Out of 1500 Sauk who began the journey, only 150 survived.
You cannot visit that place without feeling the story of what transpired there.
But this brings me back to the original question: Why Ireland and why the Driftless? This could be said of anywhere, right, that the land retains the stories of the people who lived and died there. It could be said of Alabama and Spain for that matter. And that is actually my point. The Driftless is my home landscape, and Ireland my “adopted” one. I won’t claim expertise about the Irish landscape, but by learning about it at more than at just a vacationer’s level I can bring home fresh eyes with which to know my own landscape.

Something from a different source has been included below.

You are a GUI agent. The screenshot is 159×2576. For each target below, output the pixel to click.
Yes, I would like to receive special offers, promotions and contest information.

And when we stitch together landscape to landscape, place to place, and story to story, when we begin to understand that the land is spiritual, is sacred, then all of our landscapes become stitched together, and it becomes harder for us to tear them apart.
So that is why I am here.
As I finish this “background” blog entry, I want to thank several individuals and groups: The anonymous Loras College alum and donor who has made the O’Connor Chair for Catholic Thought available to me and my colleagues before me; Loras College President Jim Collins and the rest of the administration who have been supportive in this quest of mine; my colleagues in the Language & Literature Division at Loras who have willingly picked up my duties while I’m away; and mostly to my family and especially my wife Dianne who lovingly embraced my project even as it sent me to Ireland, again, without her.
Oh, and thank you to Skype and email, too!